Titolo: hell or hallelujah
Personaggi: Originali.
Prompt © Alex Lucci, Aris Parcker, Giada Fraccaroli: Originale. Mai condividere un taxi una sera di pioggia; Mario/Ro. La prima volta che Mario la bacia è anche quella volta che Ro lo batte sul tempo; Mario/Ro. Mario non finirebbe mai di vedere le mani di Ro, e di sentire la sua voce rauca. Filippo lo prende in giro per questo, "Fai schifo quando sei innamorato, Ma"; Mario/Ro, dal pov di Ro la prima volta che in pubblico Mario l'ha baciata; Mario/Ro. Una notte passata a parlare di tutto e niente.
OoOoOoO
La voce femminile che annuncia l’ennesimo treno in partenza,
gracchiando dagli altoparlanti, copre gli ultimi saluti che Mario rivolge al
fratello che se ne va. Gilda è già dentro, che rivolge occhiate adoranti oltre
il finestrino del vagone di seconda classe.
Con una lieve pacca sulla spalla, Mario lascia andare
Filippo, che raggiunge l’amica e prende posto accanto a lei; ma Gilda non
sembra badargli molto, i graziosi occhi scuri puntati su Mario, che lo divorano un'ultima volta
come stesse partendo per il fronte.
Ro non ci fa troppo caso. Non riesce a provare una reale
gelosia per quella ragazza, carina in quel modo peculiare che le ha ispirato
simpatia dal primo momento. Infagottata in quella maglietta dei Muse che tanto
le invidia, Gilda è troppo genuinamente trasparente per poterle volere male.
Senza filtri.
Forse, Ro le invidia più questo tratto che non la maglietta.
E le invidia quello che c’è sotto.
Mario si volta verso di lei, sorridendo il suo sorriso
tranquillo, che di solito le provoca sempre una gran sensazione di… sollievo.
Ma, questa volta, Ro con lo sguardo cerca dietro quel sorriso una traccia di
disagio.
Perché sa che l’ha vista.
E allora, si asciuga le mani sudate sui jeans, e aspetta che
lui percorra quei due passi che li separano, avvicinandosi alla panchina dove
lei siede. Con l’aria di non avere alcuna fretta, Mario le crolla vicino con un
sospiro, e l’aria soddisfatta di chi ha fatto i compiti a casa - ma anche un pelo
triste.
Ro vorrebbe allungare una mano e stringere la sua, ma non sa
bene come reagirebbe, cosa si nasconda dietro quella che potrebbe essere solo
una facciata di placidità. Mario sembra sempre così, come se non avesse un
problema al mondo, e niente lo mettesse mai in difficoltà.

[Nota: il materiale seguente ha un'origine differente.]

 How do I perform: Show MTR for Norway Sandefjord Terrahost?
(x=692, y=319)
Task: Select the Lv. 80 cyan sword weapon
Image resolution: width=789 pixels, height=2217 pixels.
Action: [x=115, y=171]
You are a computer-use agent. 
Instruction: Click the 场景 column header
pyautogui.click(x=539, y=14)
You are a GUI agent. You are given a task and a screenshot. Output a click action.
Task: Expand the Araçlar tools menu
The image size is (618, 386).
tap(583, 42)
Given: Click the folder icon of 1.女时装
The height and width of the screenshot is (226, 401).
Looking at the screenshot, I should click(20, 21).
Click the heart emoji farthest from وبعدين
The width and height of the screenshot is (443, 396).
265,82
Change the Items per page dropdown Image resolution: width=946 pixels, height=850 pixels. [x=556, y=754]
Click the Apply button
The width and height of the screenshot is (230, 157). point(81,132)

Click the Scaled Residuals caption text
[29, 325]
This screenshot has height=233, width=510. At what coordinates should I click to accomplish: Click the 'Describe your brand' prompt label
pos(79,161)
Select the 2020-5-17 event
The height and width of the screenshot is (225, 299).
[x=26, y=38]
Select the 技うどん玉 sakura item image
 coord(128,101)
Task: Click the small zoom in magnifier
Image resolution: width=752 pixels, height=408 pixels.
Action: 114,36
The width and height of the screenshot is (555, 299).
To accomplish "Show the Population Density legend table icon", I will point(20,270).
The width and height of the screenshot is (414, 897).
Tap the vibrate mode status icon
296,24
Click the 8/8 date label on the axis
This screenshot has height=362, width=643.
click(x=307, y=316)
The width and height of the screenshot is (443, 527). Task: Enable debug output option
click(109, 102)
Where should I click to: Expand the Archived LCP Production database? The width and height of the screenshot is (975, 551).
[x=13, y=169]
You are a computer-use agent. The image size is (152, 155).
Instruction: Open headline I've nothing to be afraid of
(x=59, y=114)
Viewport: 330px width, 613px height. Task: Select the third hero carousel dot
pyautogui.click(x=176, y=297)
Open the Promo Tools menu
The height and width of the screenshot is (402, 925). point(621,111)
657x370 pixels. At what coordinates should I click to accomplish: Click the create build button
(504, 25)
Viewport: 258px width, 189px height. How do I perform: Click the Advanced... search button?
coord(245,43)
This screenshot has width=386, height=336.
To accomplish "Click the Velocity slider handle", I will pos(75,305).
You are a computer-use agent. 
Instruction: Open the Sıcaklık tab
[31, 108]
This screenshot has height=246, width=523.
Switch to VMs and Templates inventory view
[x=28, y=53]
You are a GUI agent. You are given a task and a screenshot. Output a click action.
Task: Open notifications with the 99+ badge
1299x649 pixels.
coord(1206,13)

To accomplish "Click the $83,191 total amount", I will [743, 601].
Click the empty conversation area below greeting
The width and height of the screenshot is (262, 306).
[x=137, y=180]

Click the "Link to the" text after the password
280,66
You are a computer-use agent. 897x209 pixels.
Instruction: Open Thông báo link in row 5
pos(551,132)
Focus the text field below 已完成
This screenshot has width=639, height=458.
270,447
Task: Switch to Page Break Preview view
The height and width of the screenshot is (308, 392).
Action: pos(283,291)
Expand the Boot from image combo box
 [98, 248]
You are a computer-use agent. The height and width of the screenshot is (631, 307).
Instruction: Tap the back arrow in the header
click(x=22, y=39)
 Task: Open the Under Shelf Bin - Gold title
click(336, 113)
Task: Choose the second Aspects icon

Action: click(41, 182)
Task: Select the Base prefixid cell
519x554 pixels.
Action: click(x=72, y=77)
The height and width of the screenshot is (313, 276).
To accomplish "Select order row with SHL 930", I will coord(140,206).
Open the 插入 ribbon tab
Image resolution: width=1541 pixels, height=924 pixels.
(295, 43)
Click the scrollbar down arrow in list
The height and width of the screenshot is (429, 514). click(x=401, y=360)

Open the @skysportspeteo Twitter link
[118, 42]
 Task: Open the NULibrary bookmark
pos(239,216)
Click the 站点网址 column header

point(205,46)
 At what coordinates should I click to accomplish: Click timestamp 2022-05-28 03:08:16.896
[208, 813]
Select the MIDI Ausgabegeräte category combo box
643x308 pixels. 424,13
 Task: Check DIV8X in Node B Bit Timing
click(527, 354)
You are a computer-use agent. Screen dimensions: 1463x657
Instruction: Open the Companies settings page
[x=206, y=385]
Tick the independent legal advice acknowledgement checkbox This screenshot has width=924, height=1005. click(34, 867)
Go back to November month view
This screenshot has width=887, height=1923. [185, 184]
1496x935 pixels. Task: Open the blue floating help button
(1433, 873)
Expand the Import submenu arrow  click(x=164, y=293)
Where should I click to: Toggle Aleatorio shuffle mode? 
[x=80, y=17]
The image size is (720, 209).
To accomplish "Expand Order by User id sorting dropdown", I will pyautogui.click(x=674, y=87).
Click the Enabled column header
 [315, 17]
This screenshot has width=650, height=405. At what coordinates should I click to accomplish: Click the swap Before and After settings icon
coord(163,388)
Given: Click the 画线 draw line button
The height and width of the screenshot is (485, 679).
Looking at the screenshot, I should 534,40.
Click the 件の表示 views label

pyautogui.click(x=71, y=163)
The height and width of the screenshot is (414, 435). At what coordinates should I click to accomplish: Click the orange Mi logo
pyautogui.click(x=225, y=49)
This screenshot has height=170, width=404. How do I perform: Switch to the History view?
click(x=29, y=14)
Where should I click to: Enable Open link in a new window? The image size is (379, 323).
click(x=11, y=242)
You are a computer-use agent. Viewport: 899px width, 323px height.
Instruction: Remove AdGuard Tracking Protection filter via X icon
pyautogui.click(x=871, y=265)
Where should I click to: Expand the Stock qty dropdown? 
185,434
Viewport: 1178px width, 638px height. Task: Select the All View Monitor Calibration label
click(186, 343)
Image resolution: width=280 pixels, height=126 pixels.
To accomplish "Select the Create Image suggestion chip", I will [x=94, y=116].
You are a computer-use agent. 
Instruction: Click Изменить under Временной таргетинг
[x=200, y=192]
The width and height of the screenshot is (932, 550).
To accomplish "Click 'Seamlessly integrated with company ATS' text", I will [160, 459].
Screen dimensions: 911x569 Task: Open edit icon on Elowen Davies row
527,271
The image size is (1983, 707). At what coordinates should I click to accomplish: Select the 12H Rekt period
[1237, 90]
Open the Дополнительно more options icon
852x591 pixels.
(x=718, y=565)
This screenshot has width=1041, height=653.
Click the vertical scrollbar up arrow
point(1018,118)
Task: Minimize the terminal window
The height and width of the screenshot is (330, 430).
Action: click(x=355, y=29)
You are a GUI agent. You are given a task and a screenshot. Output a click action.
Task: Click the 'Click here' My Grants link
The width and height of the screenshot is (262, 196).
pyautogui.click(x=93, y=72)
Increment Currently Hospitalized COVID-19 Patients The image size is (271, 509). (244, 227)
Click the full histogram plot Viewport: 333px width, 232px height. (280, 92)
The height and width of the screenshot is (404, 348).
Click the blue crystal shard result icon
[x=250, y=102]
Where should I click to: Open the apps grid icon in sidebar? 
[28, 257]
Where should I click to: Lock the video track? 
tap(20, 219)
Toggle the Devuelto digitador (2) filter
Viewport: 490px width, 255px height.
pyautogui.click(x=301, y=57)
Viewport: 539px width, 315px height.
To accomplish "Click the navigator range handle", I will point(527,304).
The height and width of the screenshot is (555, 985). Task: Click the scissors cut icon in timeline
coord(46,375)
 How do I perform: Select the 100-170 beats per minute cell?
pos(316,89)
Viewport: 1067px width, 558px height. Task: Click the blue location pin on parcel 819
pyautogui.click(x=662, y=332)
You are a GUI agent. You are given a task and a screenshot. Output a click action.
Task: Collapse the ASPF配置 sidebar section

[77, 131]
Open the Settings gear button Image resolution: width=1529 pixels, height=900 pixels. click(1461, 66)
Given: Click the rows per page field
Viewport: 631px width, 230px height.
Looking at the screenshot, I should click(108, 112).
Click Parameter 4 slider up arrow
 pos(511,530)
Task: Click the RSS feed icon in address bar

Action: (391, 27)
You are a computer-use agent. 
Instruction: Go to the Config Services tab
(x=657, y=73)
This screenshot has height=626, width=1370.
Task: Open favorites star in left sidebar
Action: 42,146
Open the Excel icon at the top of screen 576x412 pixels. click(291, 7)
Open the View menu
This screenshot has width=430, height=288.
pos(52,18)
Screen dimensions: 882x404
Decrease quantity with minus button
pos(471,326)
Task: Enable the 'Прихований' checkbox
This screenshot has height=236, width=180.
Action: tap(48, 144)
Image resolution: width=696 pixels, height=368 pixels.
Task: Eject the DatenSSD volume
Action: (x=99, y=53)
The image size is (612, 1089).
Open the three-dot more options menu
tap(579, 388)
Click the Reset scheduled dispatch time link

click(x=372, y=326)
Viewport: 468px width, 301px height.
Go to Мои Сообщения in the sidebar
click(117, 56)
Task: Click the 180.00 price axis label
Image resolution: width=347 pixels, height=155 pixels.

Le prende lui la mano, e la stringe, carezzandole il pollice
come ha preso a fare ultimamente – un piccolo gesto che, a Ro, fa passare
brividi fino alla base della spina dorsale.
Tira un filo di vento, caldo, incandescente, che scompiglia
il foulard leggero che porta al collo.
La mano di Ro trema un poco, in quella di Mario, e quando
lui se ne accorge un’espressione di preoccupazione profonda gli attraversa il
viso come una meteora e si schianta sulla linea delle sopracciglia.
« Ro? »
« … Tu l’hai
vista. »
La frase le scappa
dalla bocca, breve e concisa come raramente le riesce di essere. Solo che ogni
parola sembra grattarle la gola, e la voce è persino più roca del solito.
Mario non fa il
finto tonto. E non le lascia la mano.
« Sì, l’ho vista. »
« E… che cosa ne
pensi? », domanda Ro, che distoglie lo sguardo e fissa il binario vuoto di
fronte, i pendolari raccolti davanti allo schermo che mostra gli orari del
treno. Sente il bisogno di alzarsi e scappare, confondersi tra di loro. Partire.
E anche di
restare, e infatti resta, perché Mario le tiene la mano e lei non vuole davvero
sciogliersi da quella stretta.
Anche se lui ha
visto la sua carta di identità. La foto. La bugia che è scritta sotto, in
piccoli caratteri squadrati sulla carta di un bianco sporco.
« Cosa ne penso? »
Ro si azzarda a guardarlo mentre fa quell’espressione che
fa sempre, come se ogni quesito fosse la domanda chiusa di un esame e lui
dovesse trovare quell’unica risposta, quella giusta. Che si tratti del tempo, o
di offrirle la sua opinione su qualunque argomento.
E ce l'ha sempre la
risposta giusta, Mario.
« Penso che sei
fortunata. Chiunque altro nelle fototessere sembra un deportato. O un
trafficante di droga. O che gli sia morta la nonna. »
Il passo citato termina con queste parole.